3. - Therefore, it is impossible to separate the term of gender from both
the political and cultural intersections in which it is produced.
- It has been suggested that there is a universal patriarchy, and as a
result of this there is a political assumption that feminism has a
universal basis, and is cross cultural, seeing the oppression of women
as a singular form in the hegemonic structures in society.
- Butler suggests that the presumed universality of the subject of
feminism is undermined by the constraints of the representational
discourse in which it functions.
4. Debates on shared conception of women…
- Is there some commonality among women that pre-exists their
oppression? Or do women have a bond shared by virtue of their
oppression alone?
- Are there specifics to women’s cultures that is independent to their
subordination by masculine cultures? Or are the specifics of women’s
practises always specified by the more dominant cultural formation?

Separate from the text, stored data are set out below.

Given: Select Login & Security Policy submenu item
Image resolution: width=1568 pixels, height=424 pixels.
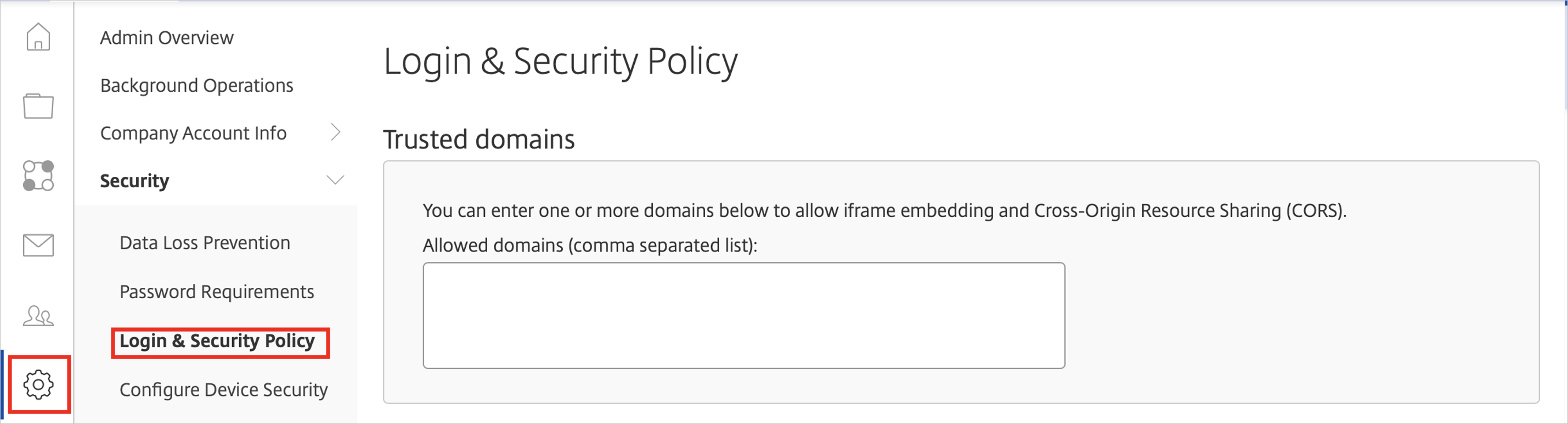Looking at the screenshot, I should pyautogui.click(x=217, y=341).
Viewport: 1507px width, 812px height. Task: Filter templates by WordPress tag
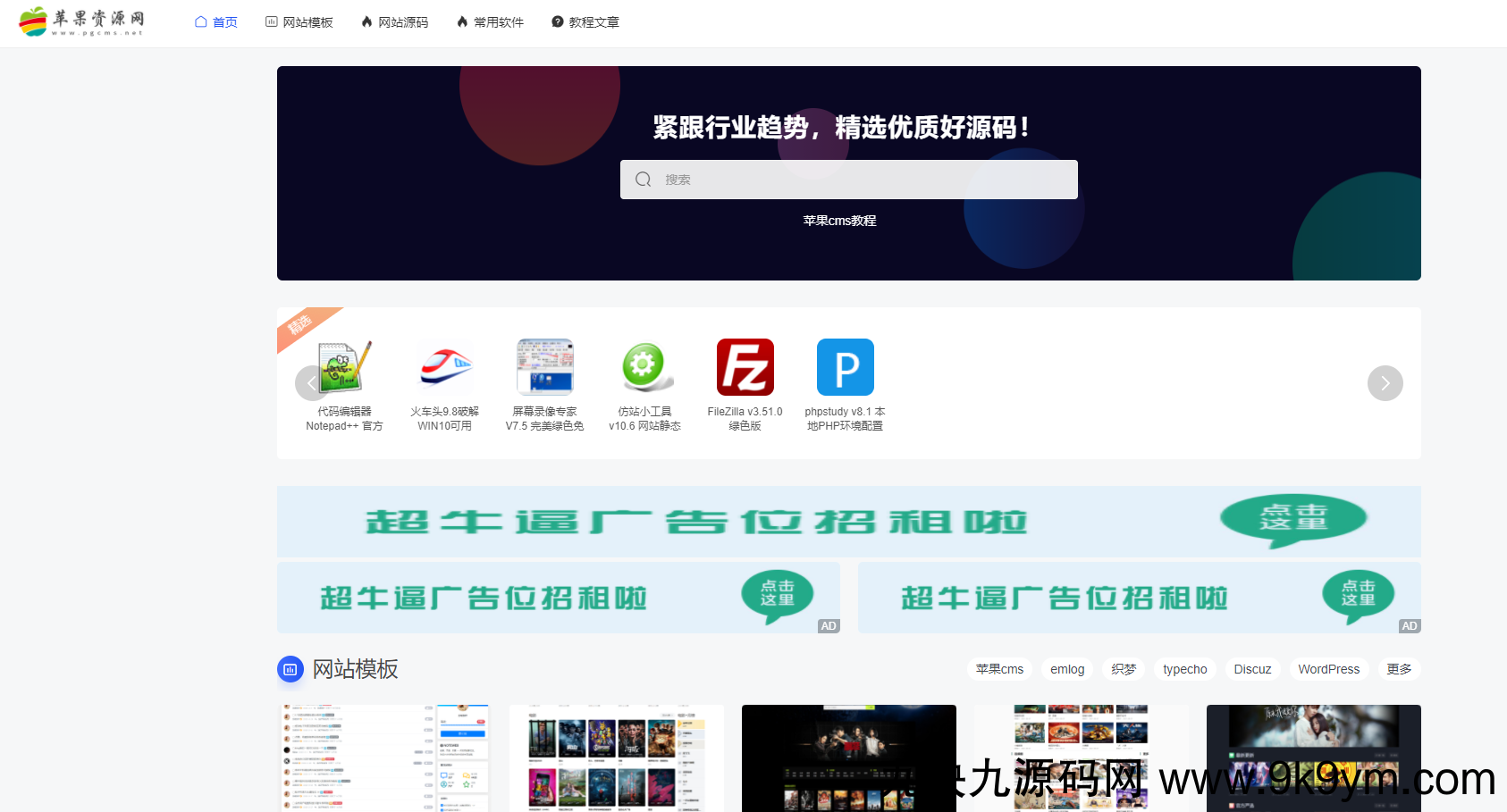[x=1328, y=669]
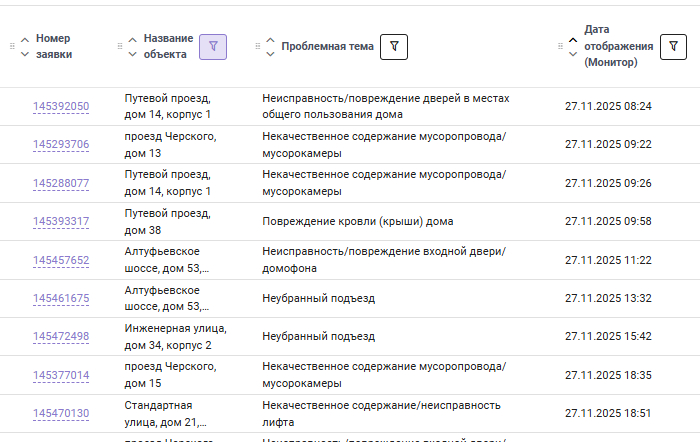Follow the link for request 145393317
The image size is (700, 442).
click(61, 222)
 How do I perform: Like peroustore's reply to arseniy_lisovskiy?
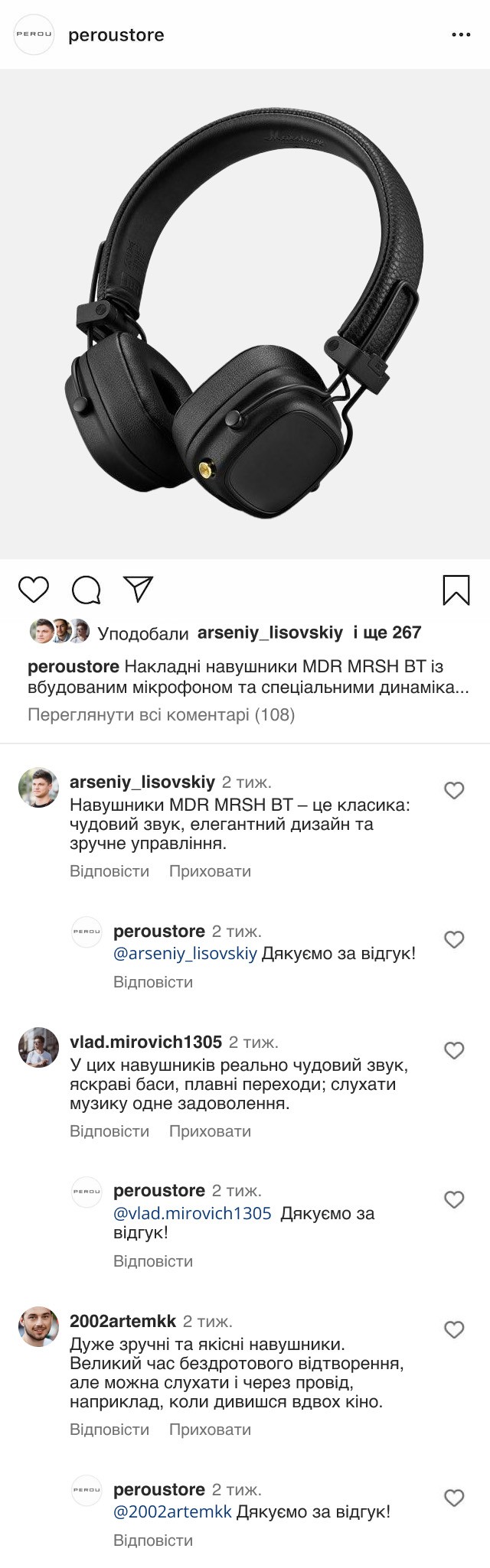[454, 939]
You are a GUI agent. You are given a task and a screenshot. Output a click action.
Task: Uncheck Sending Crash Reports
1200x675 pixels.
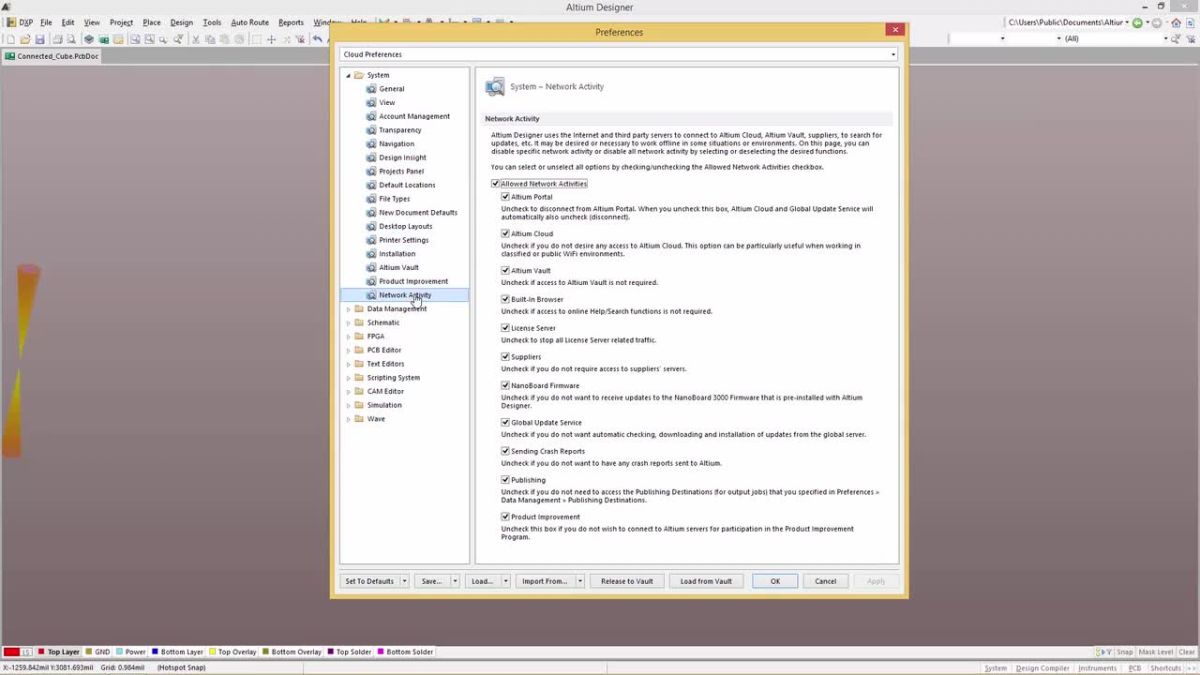[x=505, y=450]
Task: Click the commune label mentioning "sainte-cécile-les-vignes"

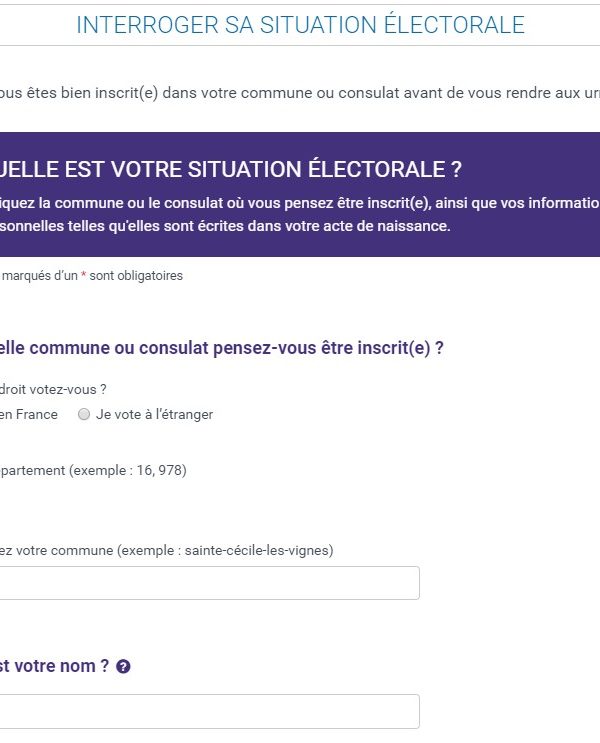Action: (x=166, y=551)
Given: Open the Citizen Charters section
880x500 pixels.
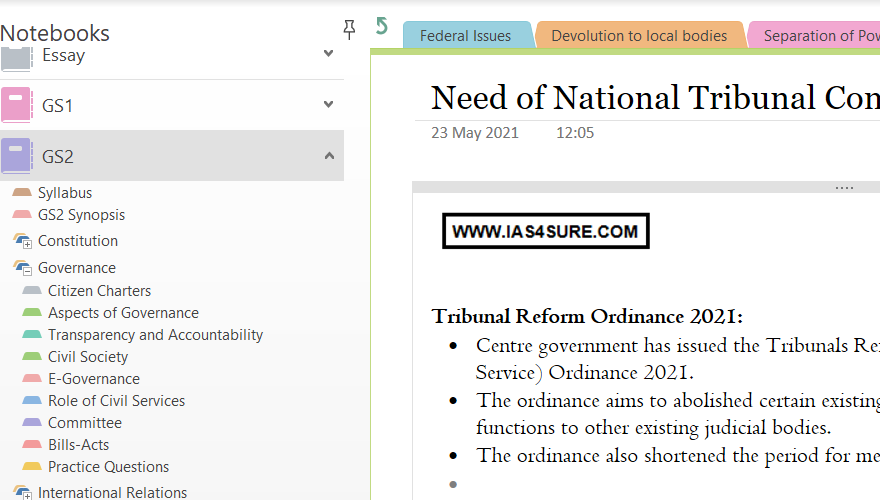Looking at the screenshot, I should point(99,291).
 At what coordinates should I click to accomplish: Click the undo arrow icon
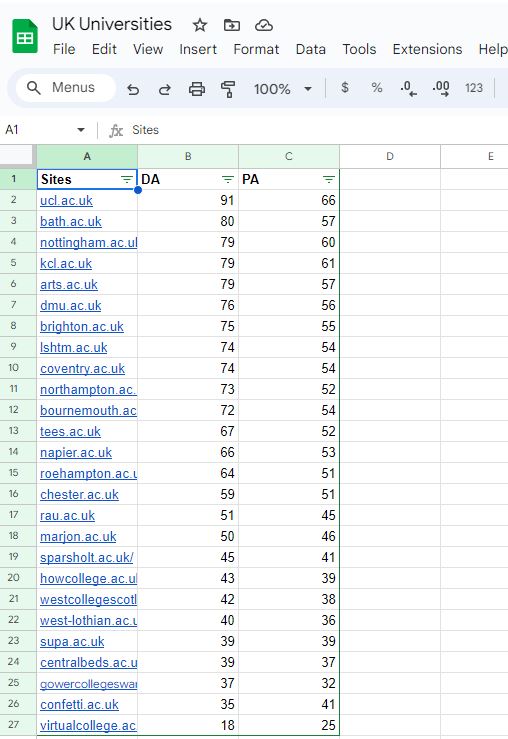(x=133, y=89)
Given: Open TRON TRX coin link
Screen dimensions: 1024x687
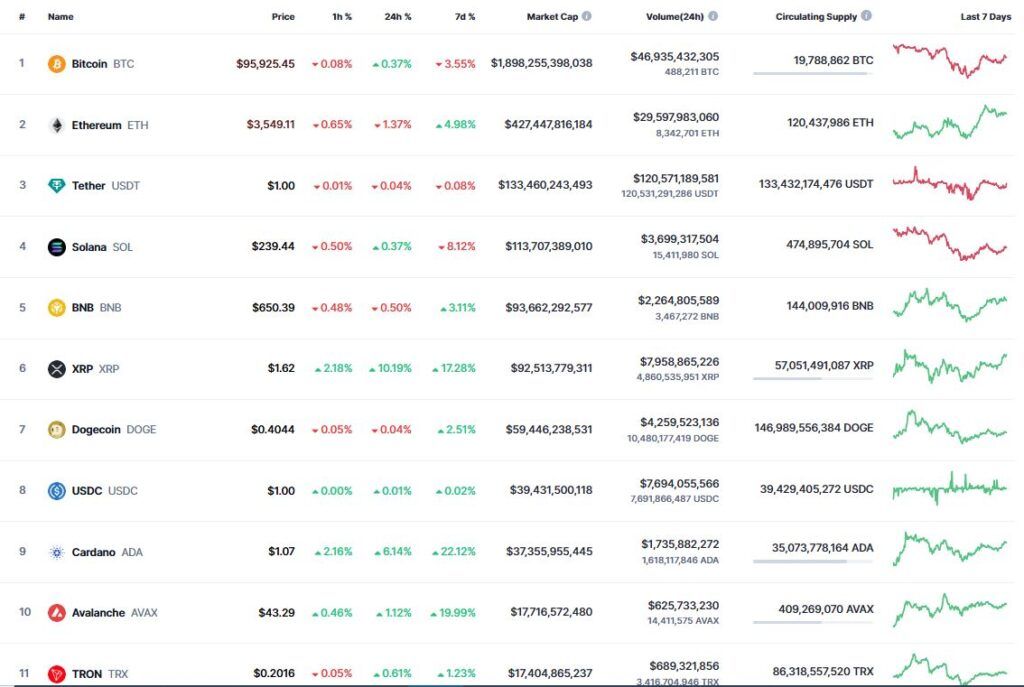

- Is there a region of the specifically feminine, one that is unmarked by
masculinity?
5. - It is argued that the identity of the feminist subject should not be the
foundation of feminist politics, if the formation of this subject takes
place within a field of power regularly buried by that assertion of
power.
- It could be that this idea of representation of women is a paradox
which will only make sense for feminism when the subject of women
is nowhere presumed.
- Overall, it is clear that the idea of ‘women’ cannot just be presumed
according to a representation as it differs cross culturally.
- Also, in most cases, the term women and femininity are highly due to
the effects patriarchy and the dominant culture, meaning that the
definition of ‘women’ is clearly linked to hegemony n society.